Exercise material:
---------------
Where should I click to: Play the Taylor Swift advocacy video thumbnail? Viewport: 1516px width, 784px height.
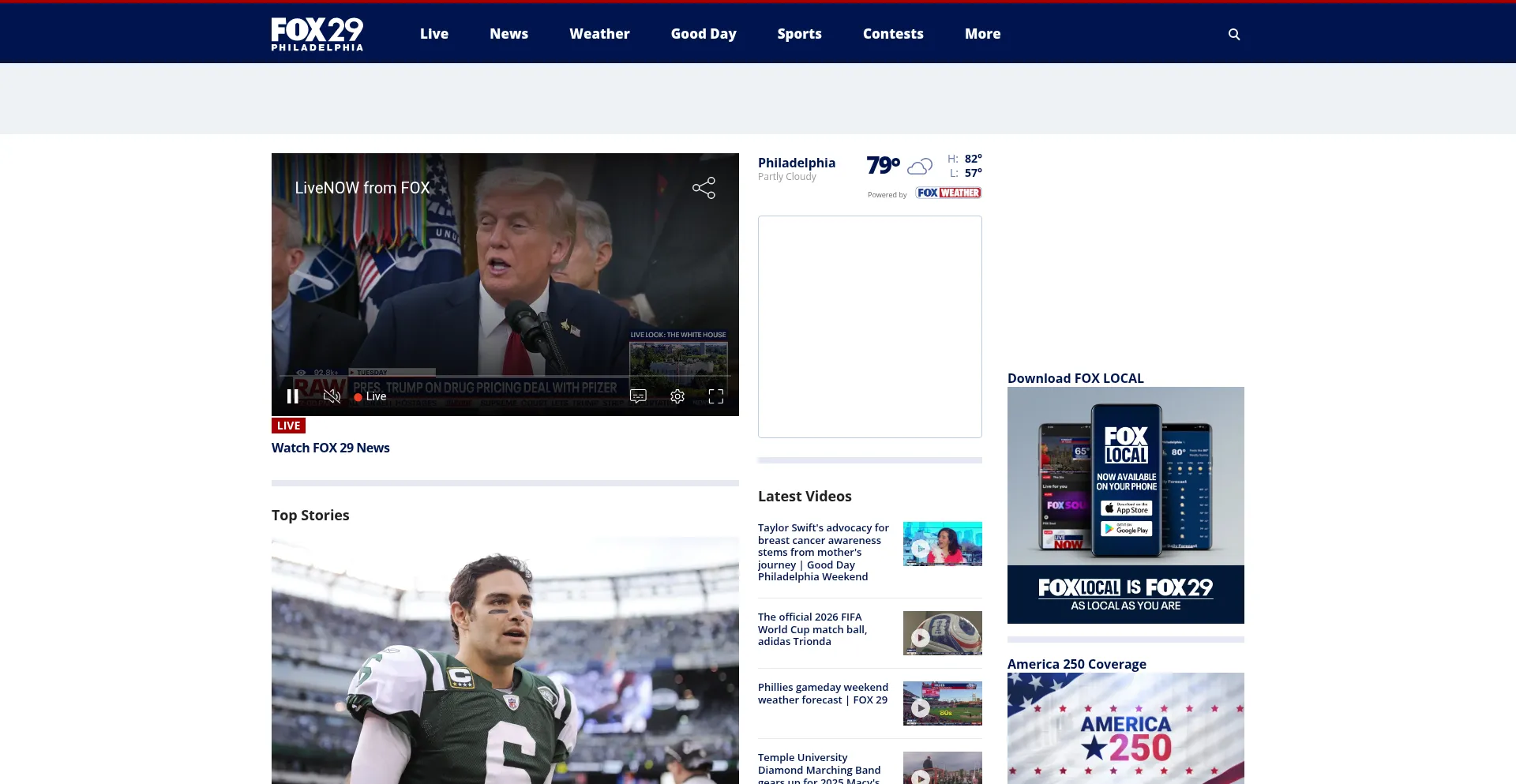point(942,544)
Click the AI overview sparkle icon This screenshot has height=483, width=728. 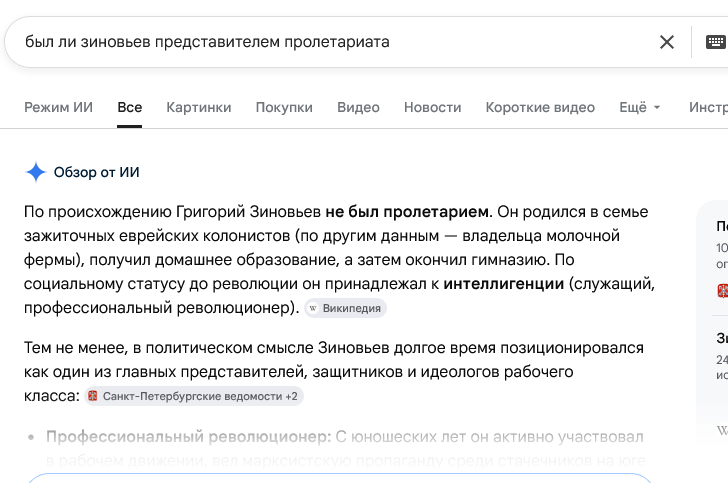coord(36,172)
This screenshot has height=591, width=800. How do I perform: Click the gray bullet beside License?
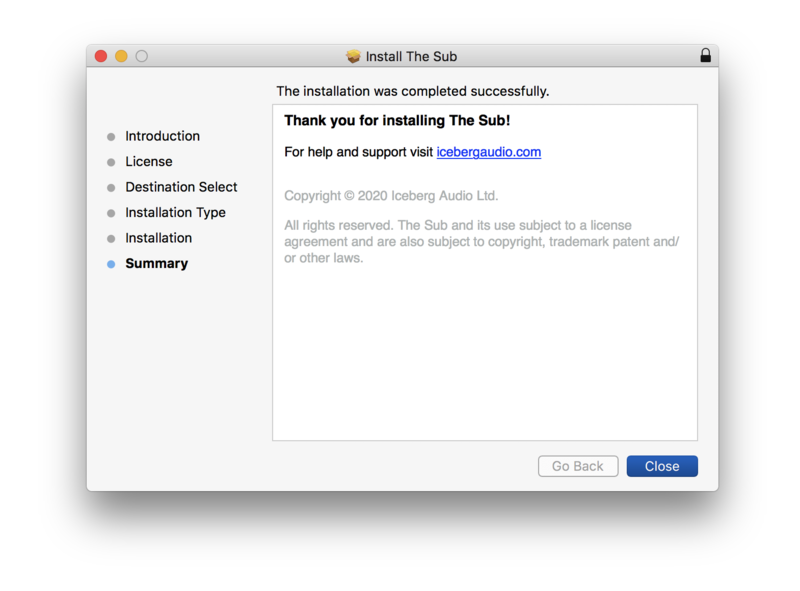point(111,162)
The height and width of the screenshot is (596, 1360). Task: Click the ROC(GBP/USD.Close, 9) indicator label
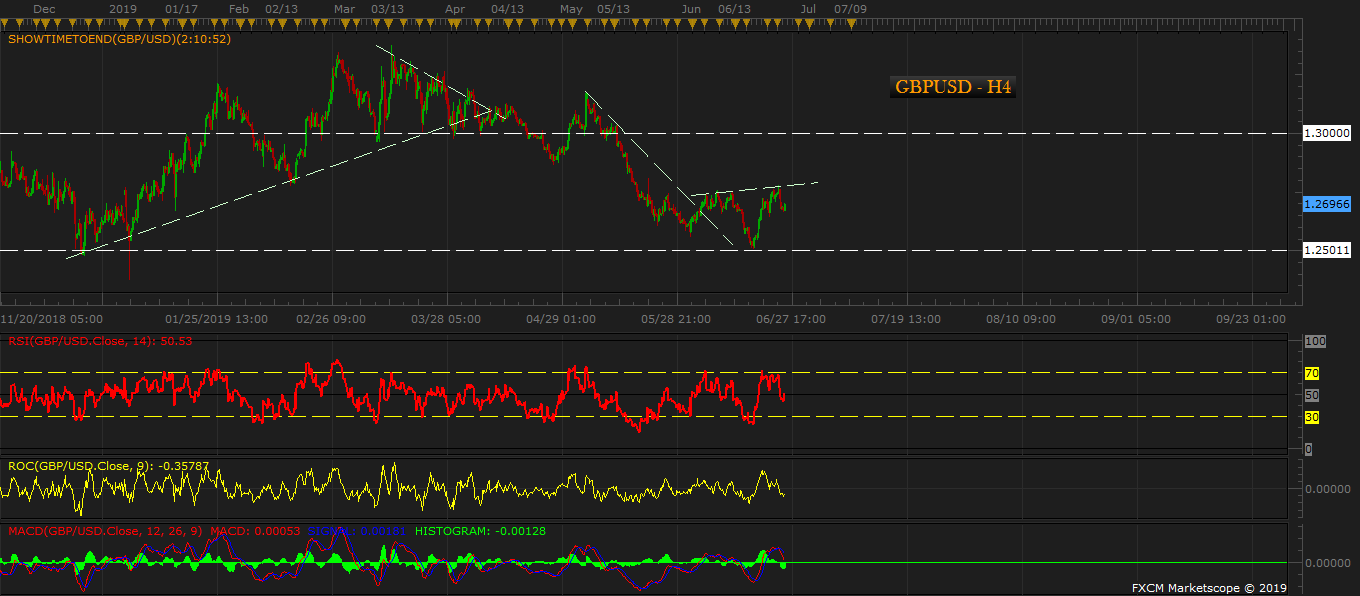tap(109, 465)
---------------
Instructions for the task:
The lines wanted are those from the one with "The height and" to the end of the entries above, repeated exactly, both ends included. Leave out the pictures.

Written solution:
The height and width of the screenshot is (596, 1360). Task: Click the ROC(GBP/USD.Close, 9) indicator label
tap(109, 465)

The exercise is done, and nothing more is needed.